## Build Model

Libraries

In [2]:
import numpy as np
import pandas as pd
import sklearn
import joblib
from sklearn.model_selection import train_test_split
from sklearn.preprocessing import StandardScaler, OrdinalEncoder
from sklearn.metrics import mean_squared_log_error
from sklearn.metrics import make_scorer
from sklearn.ensemble import HistGradientBoostingClassifier, HistGradientBoostingRegressor
from typing import Union, List


Global Variables

In [3]:
#path variables
path_to_file = '../data/processed_df.parquet' 
model_store = '../models/model.joblib'    
model_encoder_1 = '../models/encoder.joblib'    
model_scaler_1 = '../models/scaler.joblib'    

target = 'SalePrice'
feature_list = ['Id', 'LotArea', 'YearBuilt', 'BsmtFinSF1', 'BedroomAbvGr',
                 'KitchenAbvGr', 'GarageArea',
                 '1stFlrSF', 'MSZoning', 'Heating']

# identifying and splitting features into continuous and categorical
numeric_features = ['Id', 'LotArea', 'YearBuilt',
                 'BsmtFinSF1', 'BedroomAbvGr',
                    'KitchenAbvGr', 'GarageArea','1stFlrSF']

categorical_features = ['MSZoning', 'Heating']

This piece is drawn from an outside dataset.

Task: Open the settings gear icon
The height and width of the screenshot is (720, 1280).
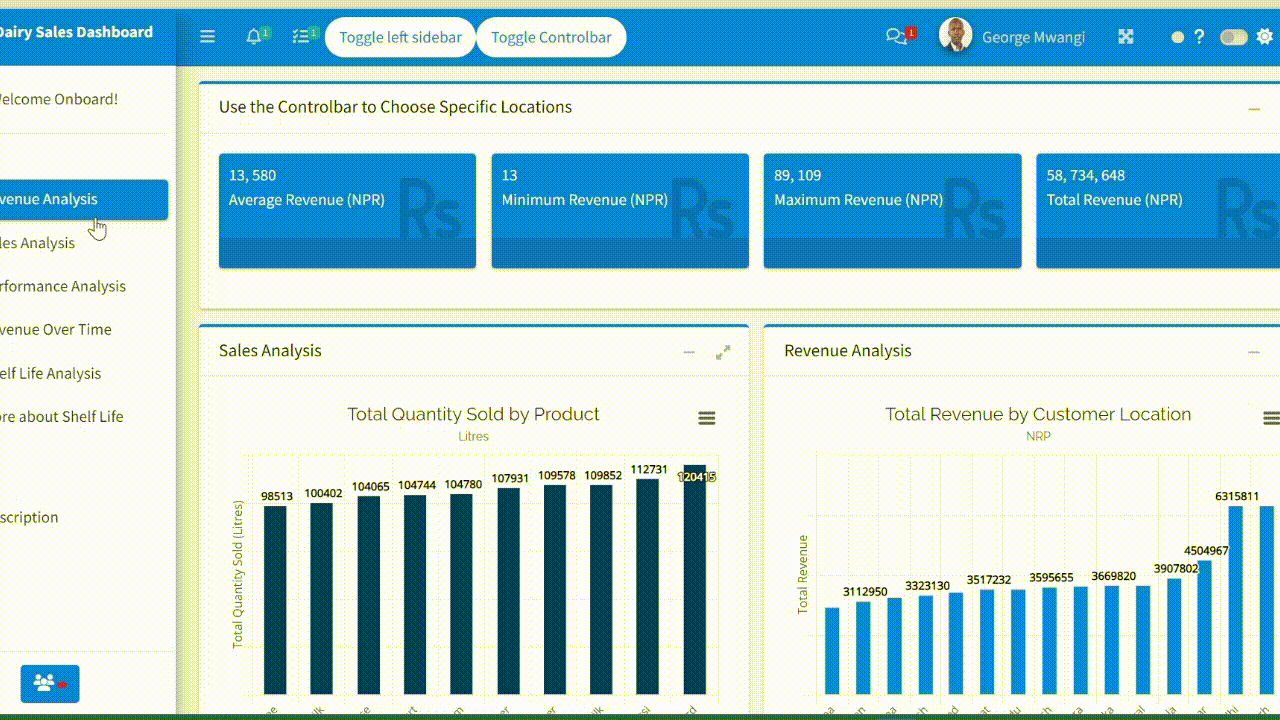Action: (x=1264, y=36)
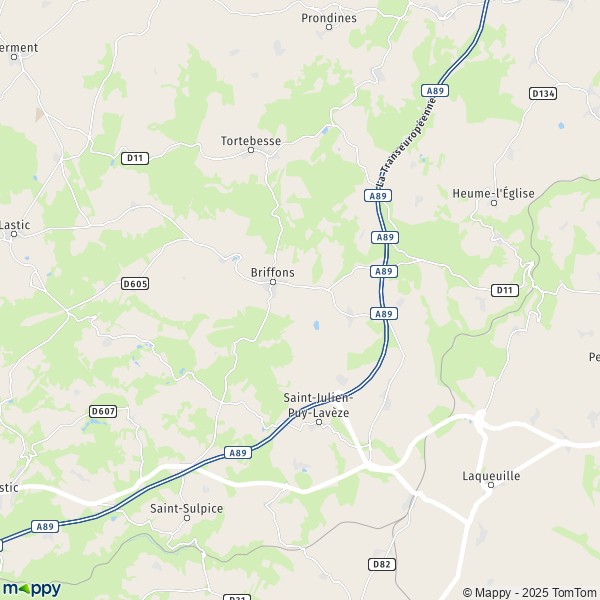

df = pd.read_parquet(path_to_file)




Processing functions

In [4]:
def scale_numeric(df):
  scaler = StandardScaler()
  scaler.fit(df[numeric_features])
  scaled_data = scaler.transform(df[numeric_features])
  scaled_df = pd.DataFrame(data=scaled_data, columns=numeric_features)
  joblib.dump(scaler, model_scaler_1)
  return scaled_df


def encode_categorical(df):
  encoder = OrdinalEncoder()
  encoder.fit(df[categorical_features])
  encoded_data = encoder.transform(df[categorical_features])
  encoded_df = pd.DataFrame(data=encoded_data, columns=categorical_features)
  joblib.dump(encoder, model_encoder_1)
  return encoded_df


# This function holds the target variable if it is trained
# data in a bid to reunite it with its features
def hold_on_target(df: pd.DataFrame) -> Union[pd.DataFrame, None]:
    if target in df.columns:
        held_target = df[target]
        held_df = pd.DataFrame(held_target)
        return held_df
    else:
        return None


# In a training data, this function recombines the scaled
# and encoded data with the target for the purpose of training
def comb_scal_enco(*dfs: List[pd.DataFrame]) -> pd.DataFrame:
    if len(dfs) == 3:
        merged_coders = dfs[0].join(dfs[1]).join(dfs[2])
    elif len(dfs) == 2:
        merged_coders = dfs[0].join(dfs[1])
    else:
        raise ValueError("The function requires 2 or 3 DataFrames")
    return merged_coders


def preprocessing_step(df):
   #scaling
  output_scale = scale_numeric(df)
  #encode cat
  output_encode = encode_categorical(df)
  #holding taget in place
  output_hold = hold_on_target(df)
  #Feature engineering by combining
  preprocessed_output = comb_scal_enco(output_scale, output_encode, output_hold)
  return preprocessed_output


Model Building

In [5]:
def training_data(preprocessed_df):
    # Splitting the data
    X, y = preprocessed_df.drop([target], axis=1), preprocessed_df[target]
    X_train, X_val, y_train, y_val = train_test_split(X, y, test_size=0.2, random_state=42)

    # Training the model
    hgb_regressor = HistGradientBoostingRegressor()
    trained_model = hgb_regressor.fit(X_train, y_train)
    joblib.dump(hgb_regressor, model_store)
    return X_val, y_val, trained_model




def evaluation_trained_model(X_val, y_val, trained_model):
    # Predicting values for evaluation
    y_pred = trained_model.predict(X_val)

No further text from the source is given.